Four Corners Geological Society

Abstract


Canyonlands Country, Eighth Field Conference, 1975
Pages 235-243

Origin of Graben in the Needles District, Canyonlands National Park, Utah

George E. McGill, Albert W. Stromquist

Abstract

Pleistocene/Recent canyon cutting by the Colorado River has exposed evaporites of the Paradox Member of the Hermosa Formation (Pennsylvanian) in Canyonlands National Park, Utah. Subsurface lateral flow of these evaporites into the Colorado River Canyon (Cataract Canyon) has occurred due to stresses generated by unloading of the Paradox Member under the river. Thicknesses of rock overlying the Paradox Member range from 0 in the river canyon to about 470 m on valley divides adjacent to the canyon. Flow has been particularly active on the east side of the river because of the gentle regional dip to the west, toward Cataract Canyon. This lateral flow in a subsurface layer has superposed essentially horizontal tensile stresses on the regional compressive stresses due to gravity. The following series of distinctive structural features has developed in the brittle rocks overlying the Paradox Member in response to the evaporite flow and superposed stresses:

1. A pervasive, nearly rectilinear system of unusually wide open vertical joints. The fracture anisotropy controlling the orientations of these joints is probably inherited from an earlier, unknown regional stress system.

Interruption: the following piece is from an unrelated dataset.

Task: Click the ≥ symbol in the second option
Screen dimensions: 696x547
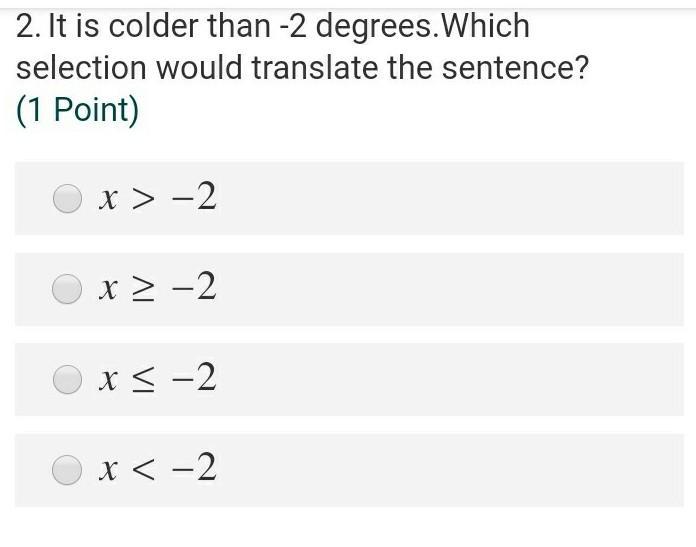Action: (143, 289)
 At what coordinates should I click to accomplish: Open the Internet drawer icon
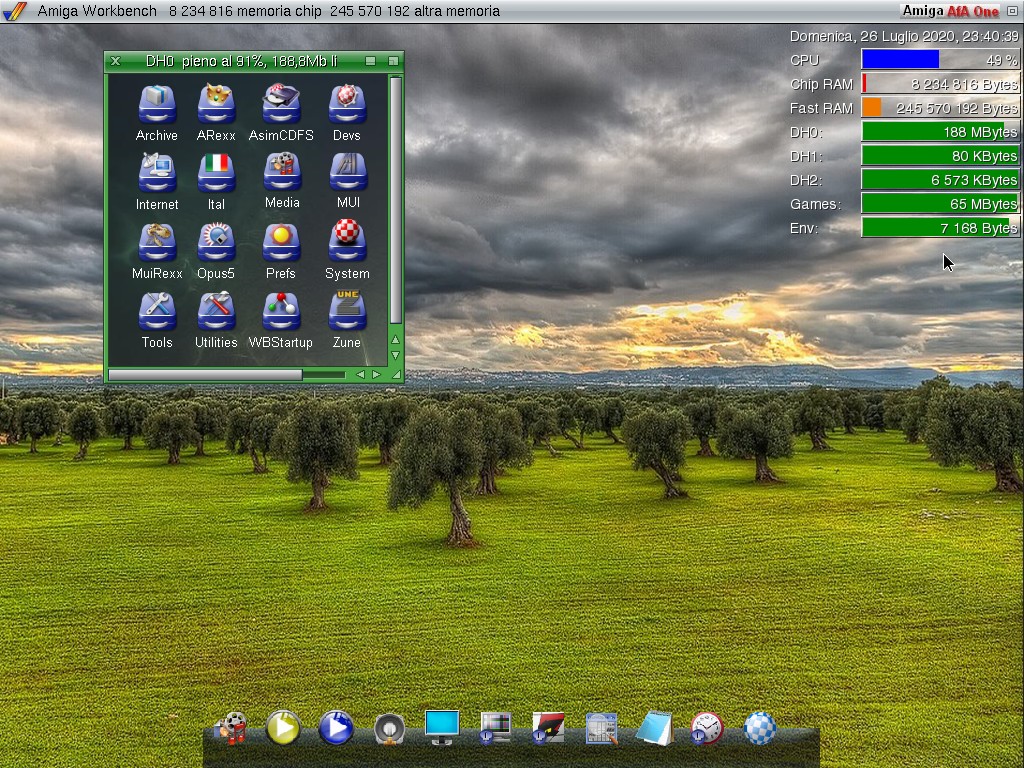[x=157, y=173]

2. A system of curved graben, concave to the west towards the Colorado River. The faults bounding these graben are vertical in the open-jointed rocks within 100 m of the surface, but dip steeply inward toward graben axes below 100 m. Many complex fault features that might be considered evidence for multiple deformation may be readily understood as due to interaction between graben faults and pre-existing joints.

3. Broad, gentle anticlines trending parallel to the Colorado River and to the lower reaches of the major tributaries of the Colorado. These are due to upward flow of evaporites toward the erosion-created free surfaces. The trends of these anticlines follow the meanders of the valleys, and are thus genetically tied to drainage development. Domical plugs of evaporites tend to occur where major tributaries enter the Colorado River.

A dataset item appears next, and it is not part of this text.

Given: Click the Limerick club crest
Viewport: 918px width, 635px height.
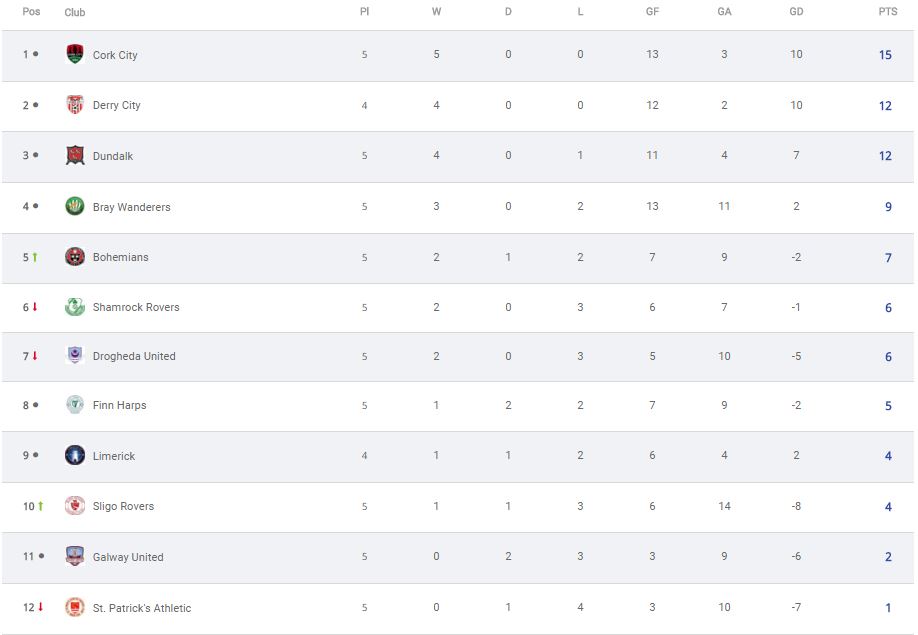Looking at the screenshot, I should point(75,455).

Scale-model simulations of the geometrical and mechanical features involved in the origin of the Canyonlands graben show similar structures, including graben faults that have interacted with early-formed joints. Mathematical models developed by Nye (1951, 1952, 1957, 1965) for valley glaciers are applicable to the scale models and, by extrapolation, to the Canyonlands graben complex. Fractures predicted for the brittle surface layers of valley glaciers are similar in pattern to those found in the scale models and in the field.